-- start --
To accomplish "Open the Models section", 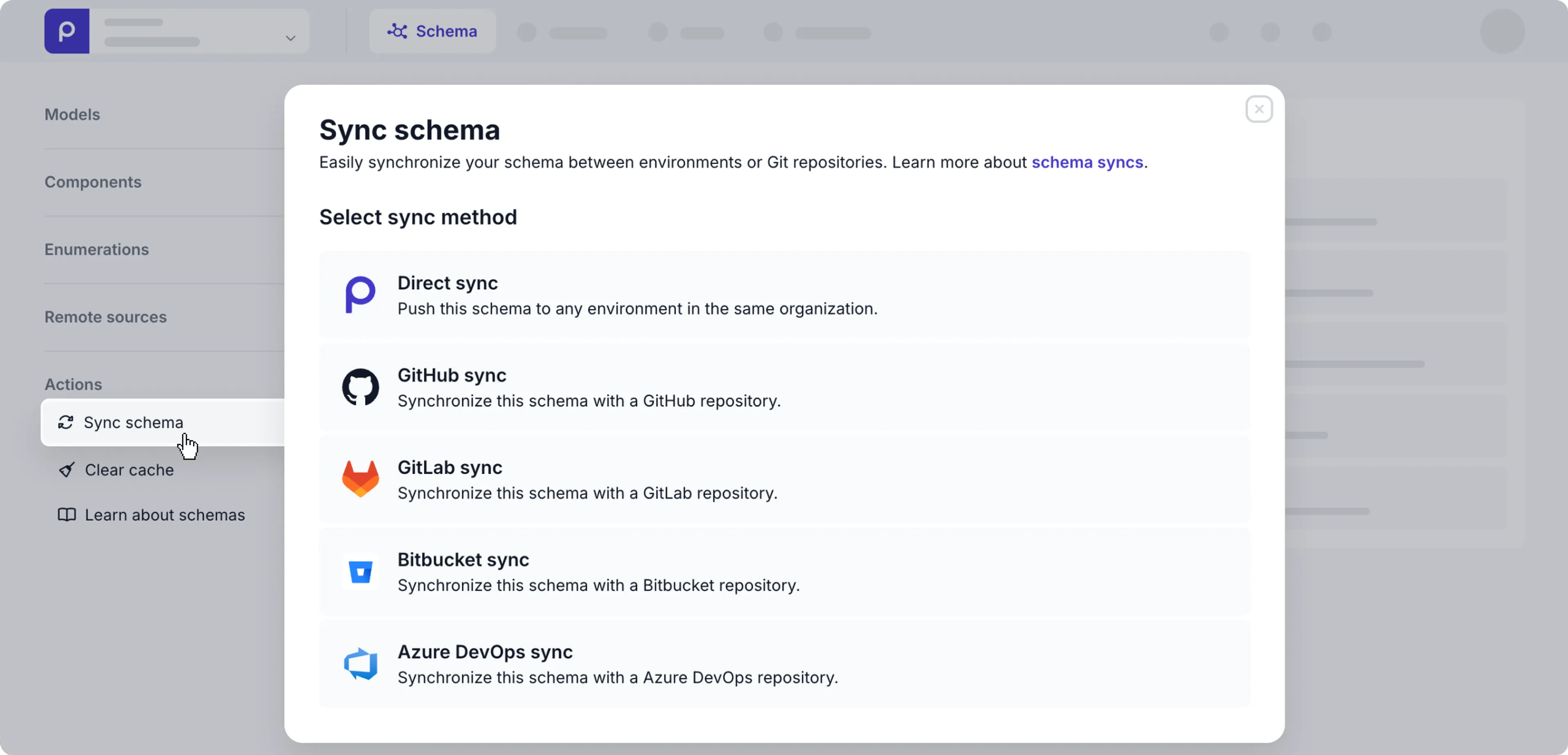I will [72, 114].
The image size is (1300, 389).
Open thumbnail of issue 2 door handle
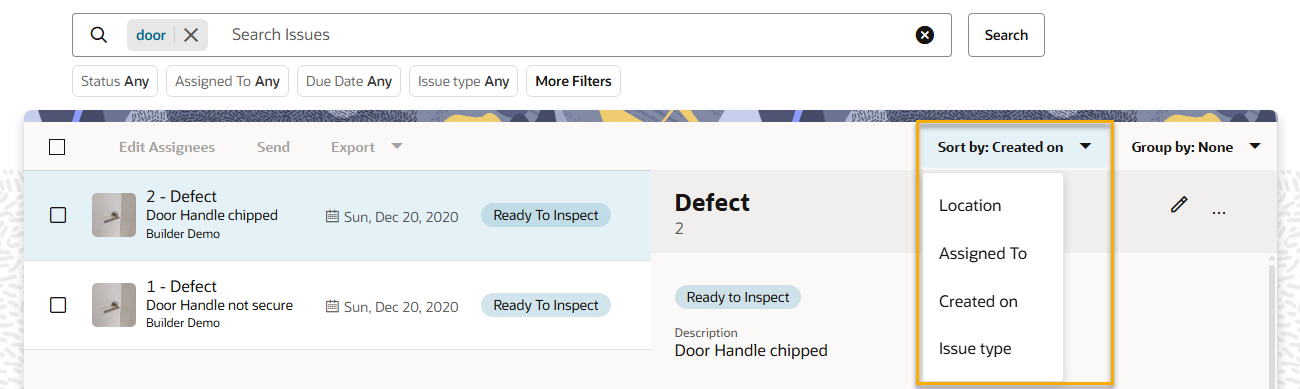pyautogui.click(x=114, y=215)
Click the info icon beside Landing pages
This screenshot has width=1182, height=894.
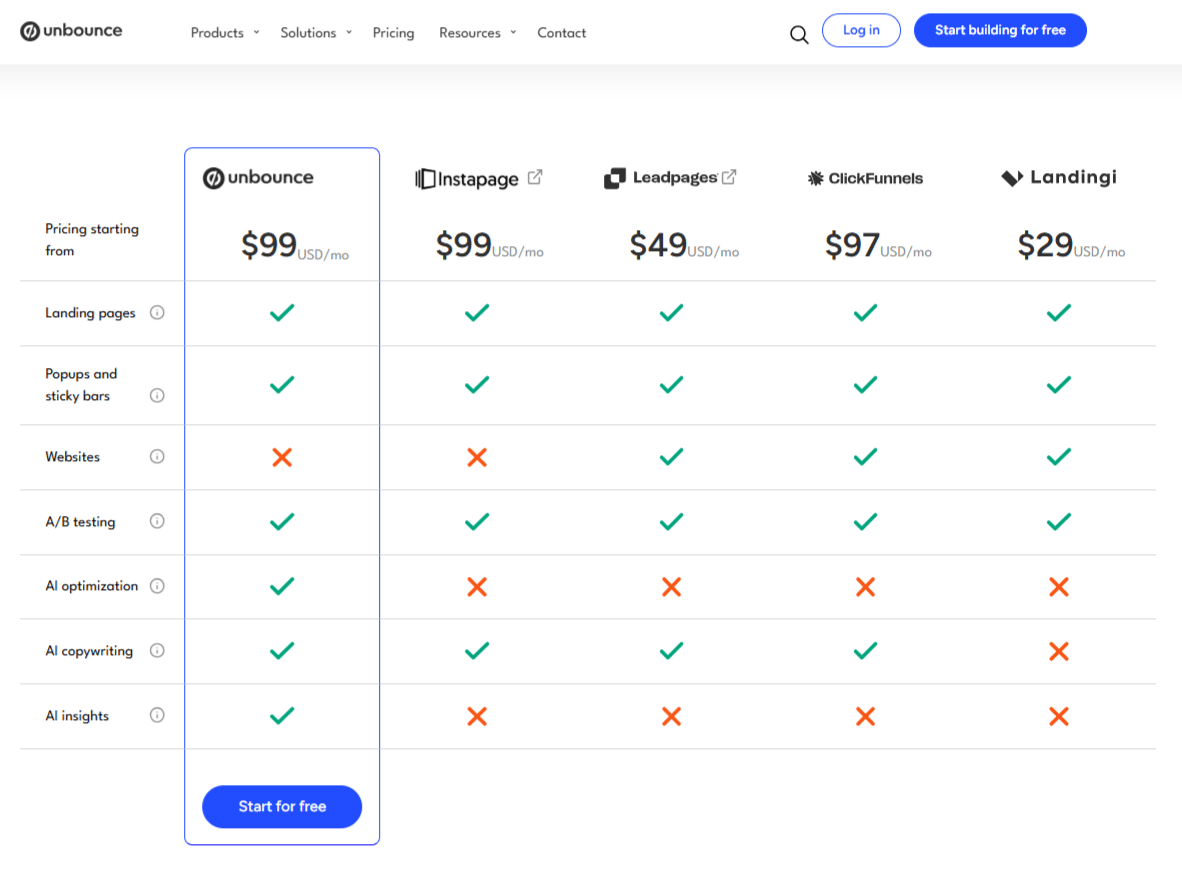[157, 312]
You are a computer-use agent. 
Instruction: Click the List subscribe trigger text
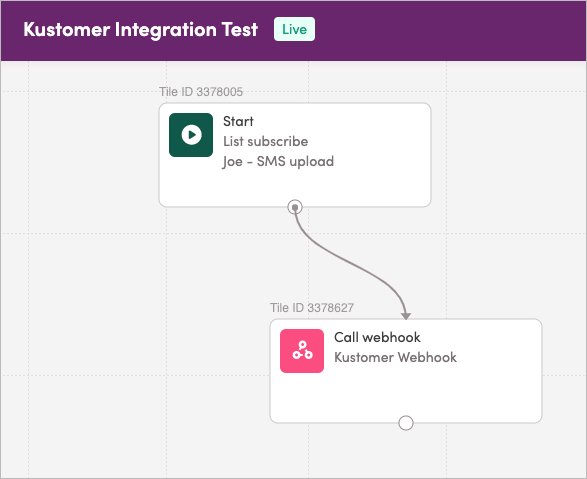265,141
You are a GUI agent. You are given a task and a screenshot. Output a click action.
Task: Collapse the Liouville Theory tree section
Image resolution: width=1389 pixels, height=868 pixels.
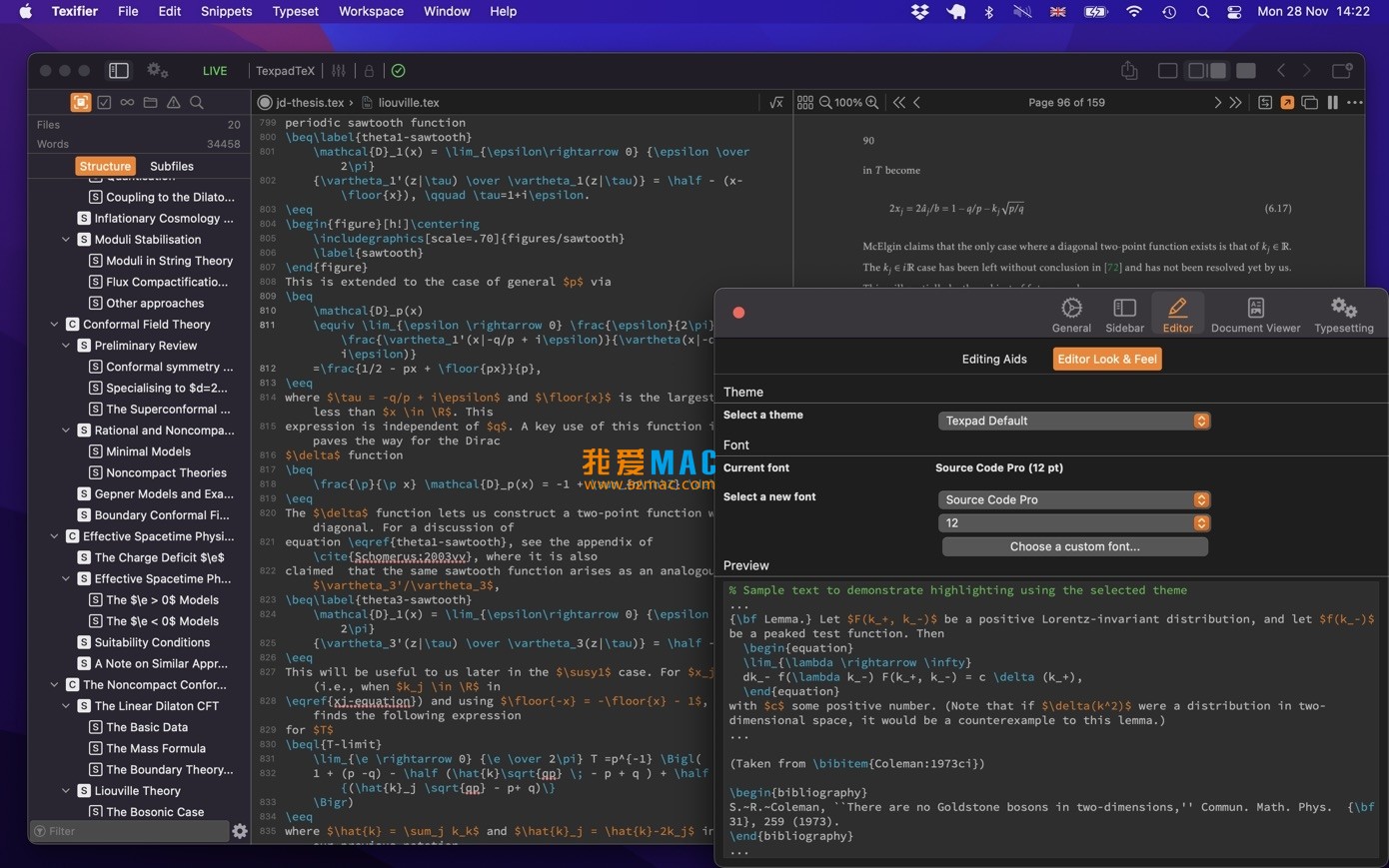(x=66, y=790)
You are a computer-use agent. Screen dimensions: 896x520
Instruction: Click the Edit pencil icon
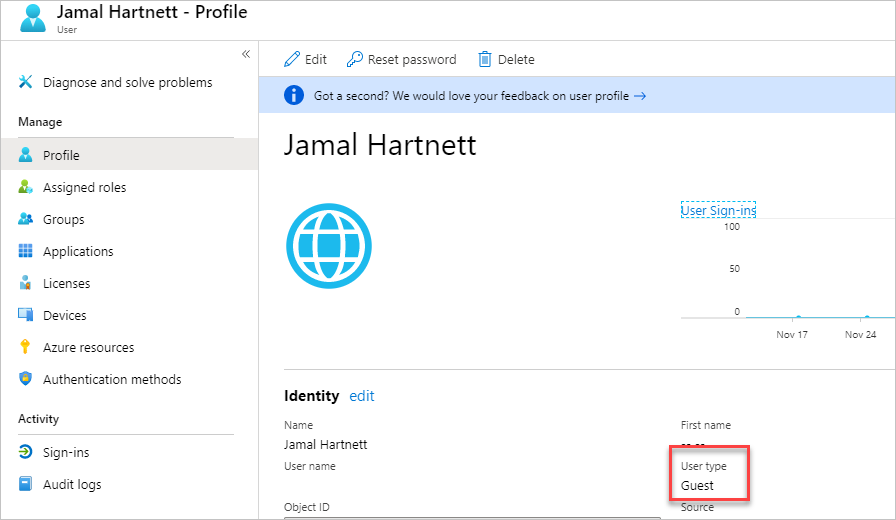coord(292,59)
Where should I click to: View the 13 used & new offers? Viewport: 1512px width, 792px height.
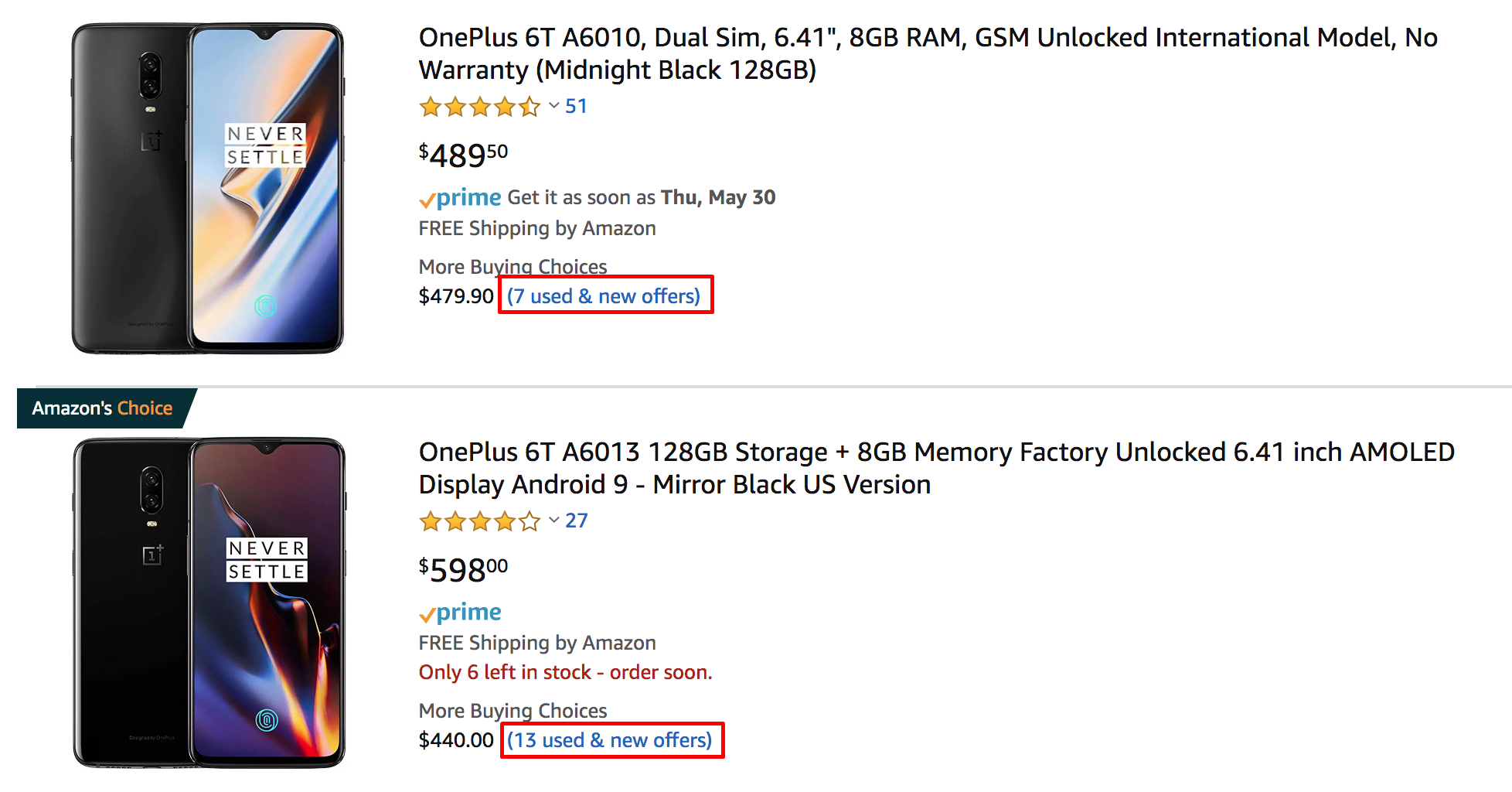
-- end --
Aim of the exercise:
Count the lines in the items above that contain the string "icon", and reply with the number alone.

Solved problem:
2